I’ve never had much experience with digital games, especially ones of Asian descent. Which is why this is an area I wish to explore for my independent research project.
Initially my idea was to analyse the well-known game ‘dance dance revolution’ however, I found it almost impossible to get. The game has slowly died out due to the introduction of new technologies, such as X-box Kinect where sensors don’t require the classic dance pad anymore (and without a dance pad what’s the point?). Nowadays the game is almost strictly found at game arcades. Unfortunately, my closest arcade is located an hour away from where I live. Too far to dedicate an hour a day, which was my initial goal.
From this I was stuck and was almost about to turn to Pacman but was instead recommended a game called ‘Hatoful Boyfriend.’ The game is a 2011 Japanese visual novel video game that is known for being vastly different. It’s based on the story of a human who attends an elite high school for talented birds. As the only human in attendance, the game focuses on the in-depth stories and relationships that they share with classmates and teachers.

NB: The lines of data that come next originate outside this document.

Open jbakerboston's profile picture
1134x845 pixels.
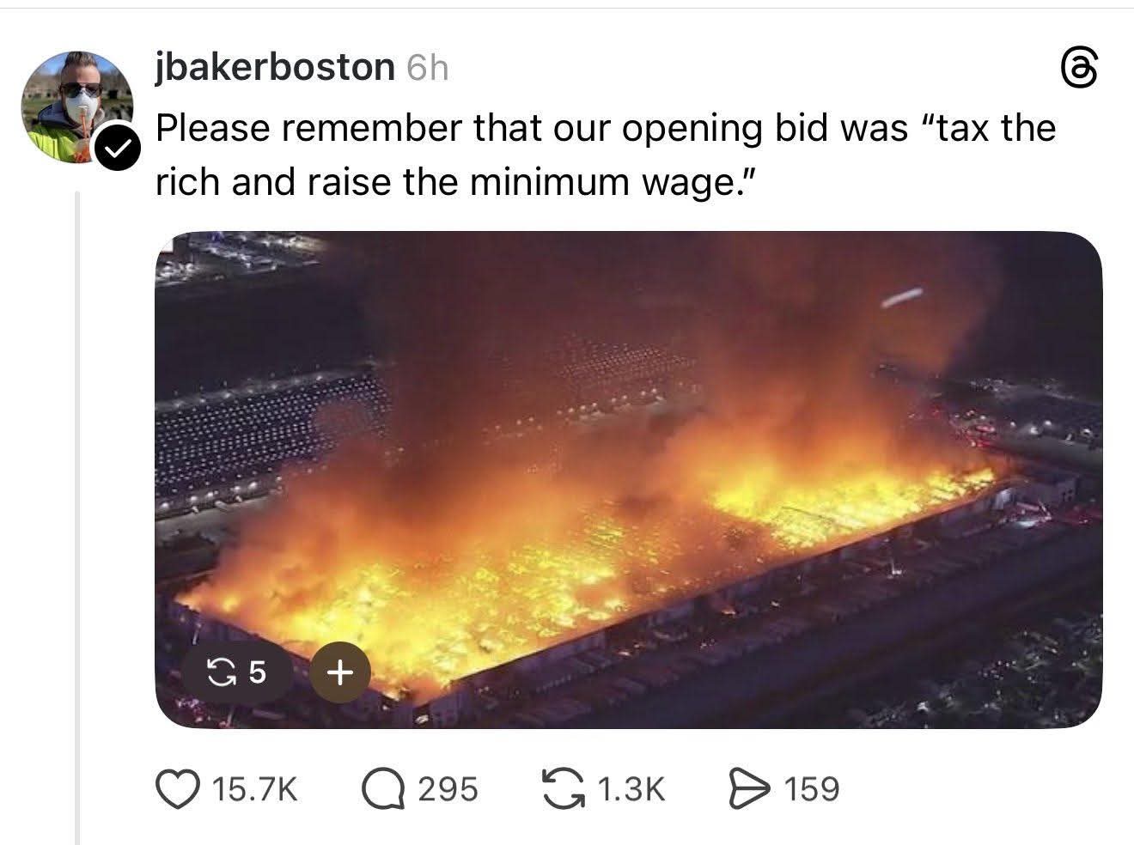(x=76, y=107)
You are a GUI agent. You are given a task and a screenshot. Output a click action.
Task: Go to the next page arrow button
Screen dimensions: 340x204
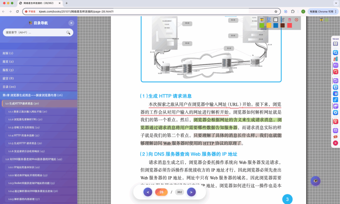(191, 192)
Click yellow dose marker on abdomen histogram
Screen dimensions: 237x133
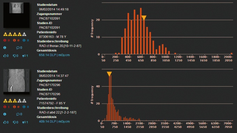[x=109, y=74]
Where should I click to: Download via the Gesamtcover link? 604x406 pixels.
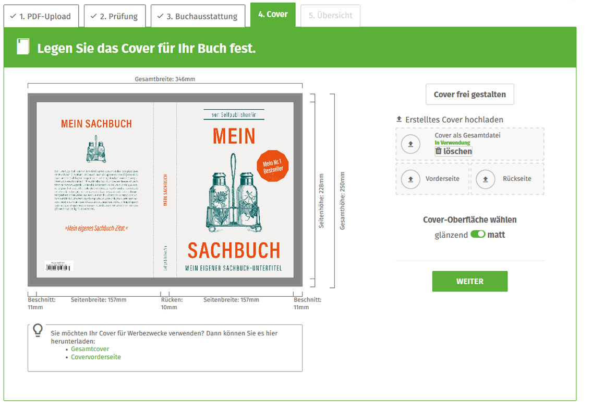point(90,349)
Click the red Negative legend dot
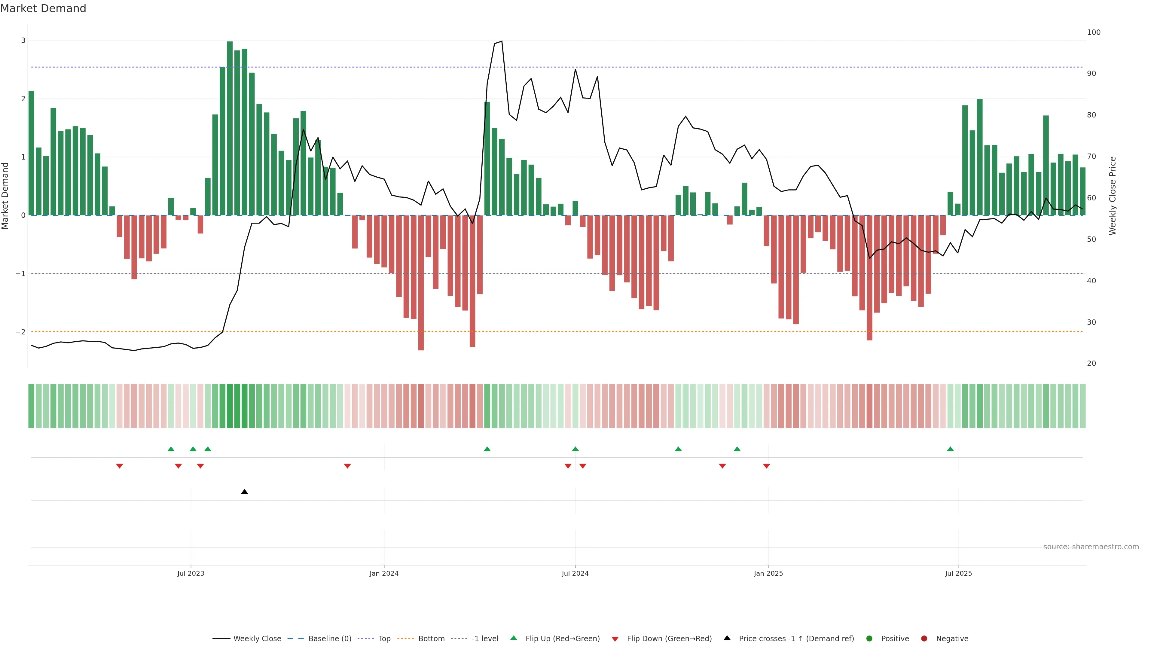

To be honest I didn’t do much research on the game before I played it. One thing I did research was ‘strangest Japanese video games‘ and surprise, surprise ‘Hatoful Boyfriend’ was number one. From this I knew I needed to play this game.
I downloaded the game from the Apple App Store for $14.99. The game was downloaded onto my laptop, however, if I were to get it on my phone it would have cost me $8.99. Thinking it might have been easier to play on a larger device I decided to spend the extra $5.99 (I do not recommend this). Pretty quickly, it was up and running and I was able to begin my new life as a simple human trying to find a pigeon boyfriend.
The game introduces you to a number of different characters, both students and teachers. As an added feature the game gives you the option to see these characters in bird form and in human form – is this meant to make it less creepy? Who knows? You follow the storyline until you find out which bird you end up with. Throughout the game you are given options that lead you to alternative paths ultimately deciding which bird boyfriend you end up with. All up there are eight potential boyfriends. To name a few there is the mysterious French transfer student, the childhood friend, the popular upper-class guy and the quiet introvert.
I’m not going to lie, the game gets boring quickly. Unless you’re invested in the storyline it’s not very entertaining. All up it took me over an hour to finish. You have the option of skipping through text which is a helpful hack if you are playing the game for a second time. Despite the entertainment level, the concept of a visual novel is very cool. The graphics are also extremely beautiful. Each persona is done with traditional Japanese anime characteristics as you can see below:
While the game itself is not ground-breaking, or something I would even play again, it definitely has me intrigued in the concept of visual novels. Before this game I hadn’t heard of them nor experienced one. This had me asking the questions: How popular are visual novels? Which countries are they popular in? How successful are they? Is it a thing of the future? These questions I hope to explore further in my independent research project.
Through this experience my whole topic for my digital artefact has shifted. Now instead of just exploring Asian game culture I have decided to focus on the impact of visual novels on different societies/ cultures. At the moment my plan is to present my found data in the form of a research essay. I look forward to applying this experience to the background research I will be conducting in my next blog post.